In my case, I had earned my shodan in kenpo while in high school.  That was the only school available to me and it had since closed.  So i wasn’t a beginner.  

While at the University of Wisconsin I stumbled upon the campus capoeira club, which was completely different from anything I had ever trained.  I worked with them during a couple of summers, as I was only on campus for two summer sessions.  It was clear that the instructors were not at a high level, they never pretended otherwise.  So after graduation, I pursued one or two job possibilities that did not work out and realized I needed to make some decisions about my life.  There was nothing keeping me in the Midwest and I knew that at that time (the mid-1990s) capoeira was a rare thing in the US and most of the good capoeira schools were in the San Francisco and New York City areas.  I did not want to go to NYC, and I had an aunt in the SF area so I had some support in that direction.  The UW capoeira club had an affiliation with a teacher in SF, so I decided it was time to strike out in a new direction, move across the country and build my life.

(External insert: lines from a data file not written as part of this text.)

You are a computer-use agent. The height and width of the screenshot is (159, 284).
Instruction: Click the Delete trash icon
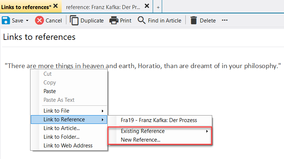point(194,20)
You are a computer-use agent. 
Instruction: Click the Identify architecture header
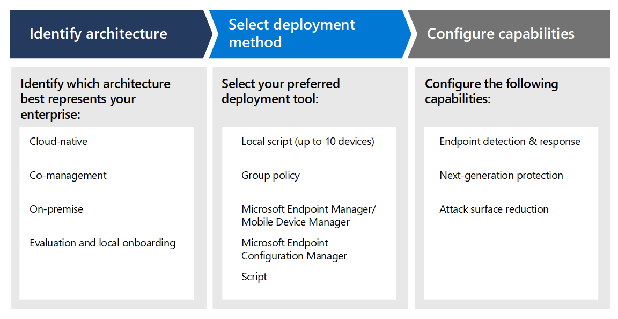click(98, 34)
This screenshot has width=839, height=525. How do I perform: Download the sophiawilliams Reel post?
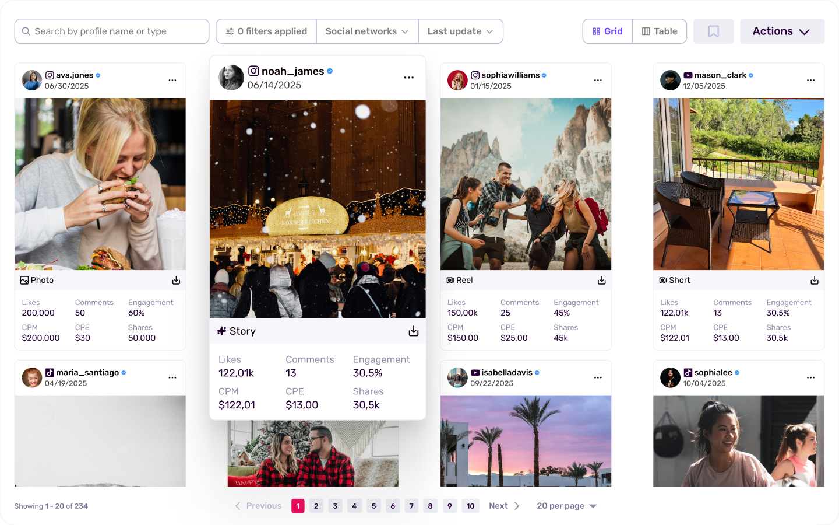(x=601, y=281)
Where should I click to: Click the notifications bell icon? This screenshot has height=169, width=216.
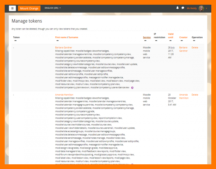[177, 8]
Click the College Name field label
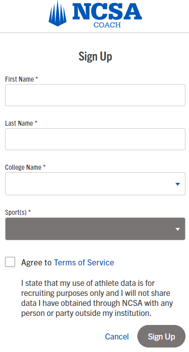This screenshot has width=189, height=352. coord(25,167)
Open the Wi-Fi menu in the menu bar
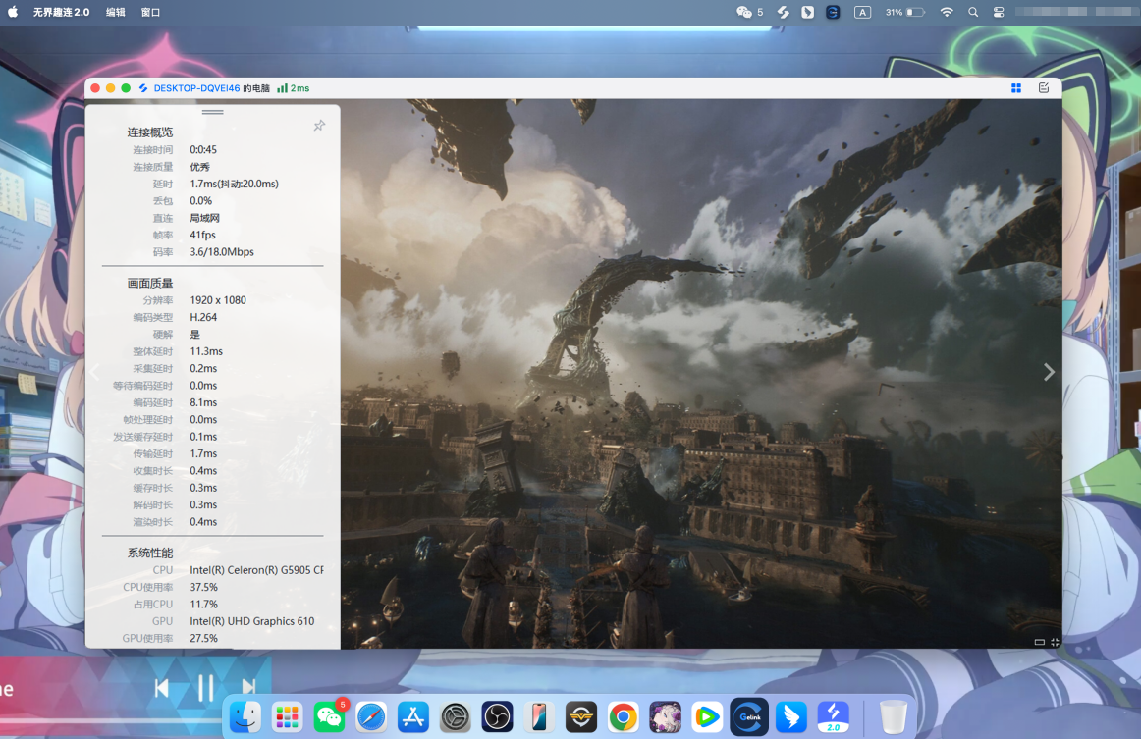 pos(947,12)
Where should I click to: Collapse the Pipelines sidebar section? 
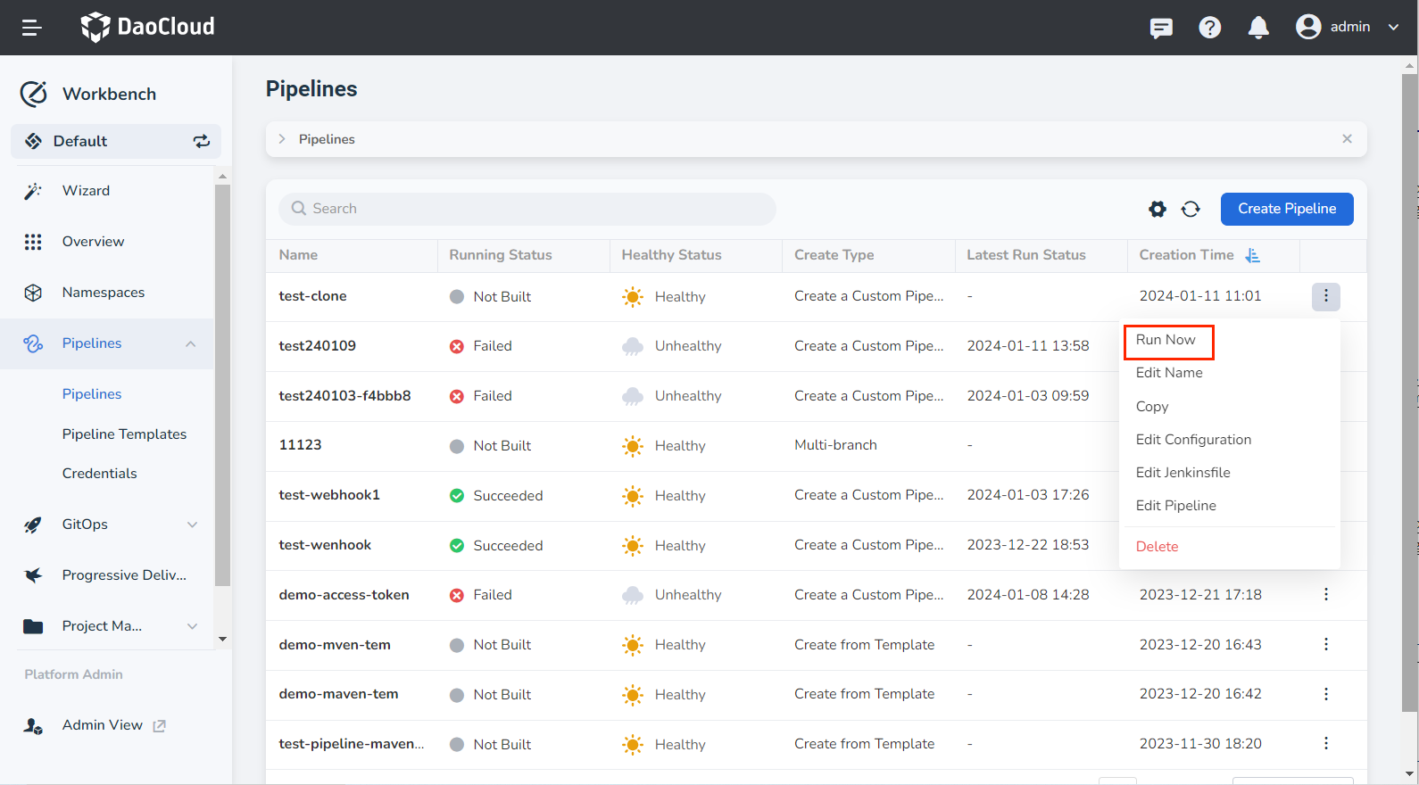tap(190, 343)

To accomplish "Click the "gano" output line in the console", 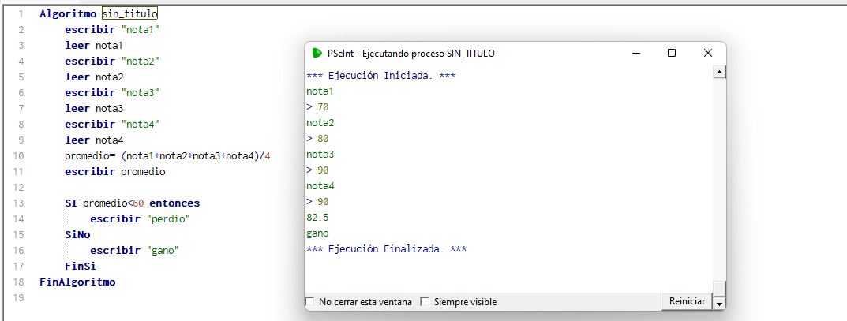I will tap(317, 233).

I also had interests in other martial arts and the SF area is a hotbed for lots of things including Chinese methods.  So I wanted to be in SF so I could have these options.

But when you want to learn something, you need access to a good teacher.  If there are none nearby, and it is really important to you, then you move.


----------



## vince1 (Apr 9, 2019)

Tony Dismukes said:


> I will argue that there is no one currently in the UFC solely on the basis of their physical attributes. All of them are very, very skilled. Even those who aren't world class still have much more overall skill than most hobbyist black belts (and honestly a high percentage of instructors who run their own schools).
> 
> If you see a UFC fighter who seems to have bad technique, there are a few possibilities.
> 1) He or she is using their technique in a way that you don't recognize because you don't have the right background.
> ...



1) Or the technique is being done so poorly it doesn't work based on the viewers lack of knowledge not being well versed on more than one martial art.
2) The other fighter is a better fighter because he/she has been taught the correct technique along with the subtle difference to make it work and seem almost effortless.
3) A bad habit has been created based on being taught incorrect hence sloppy technique.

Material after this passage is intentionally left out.